BEGIN INFORMATION SHOWN

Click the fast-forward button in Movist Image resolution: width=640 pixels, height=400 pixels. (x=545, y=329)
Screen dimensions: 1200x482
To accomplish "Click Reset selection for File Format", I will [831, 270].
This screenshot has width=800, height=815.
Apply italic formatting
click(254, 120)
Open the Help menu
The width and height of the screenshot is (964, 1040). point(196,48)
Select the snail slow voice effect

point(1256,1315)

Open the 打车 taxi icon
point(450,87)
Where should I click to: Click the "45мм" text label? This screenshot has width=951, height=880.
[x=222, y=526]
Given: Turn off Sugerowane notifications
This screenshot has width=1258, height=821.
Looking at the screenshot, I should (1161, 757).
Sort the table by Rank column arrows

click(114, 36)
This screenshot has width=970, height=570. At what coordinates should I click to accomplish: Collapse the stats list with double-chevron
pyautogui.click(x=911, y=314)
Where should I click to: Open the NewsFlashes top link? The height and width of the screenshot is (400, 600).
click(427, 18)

END INFORMATION SHOWN

## EXERCISE INSTRUCTIONS
Which lines run from the one containing "This screenshot has width=1258, height=821." to the end of the entries above? Print them exactly, both ends included, and nothing else.

## REPLY TO THE TASK
This screenshot has width=1258, height=821.
Looking at the screenshot, I should (1161, 757).
Sort the table by Rank column arrows

click(114, 36)
This screenshot has width=970, height=570. At what coordinates should I click to accomplish: Collapse the stats list with double-chevron
pyautogui.click(x=911, y=314)
Where should I click to: Open the NewsFlashes top link? The height and width of the screenshot is (400, 600).
click(427, 18)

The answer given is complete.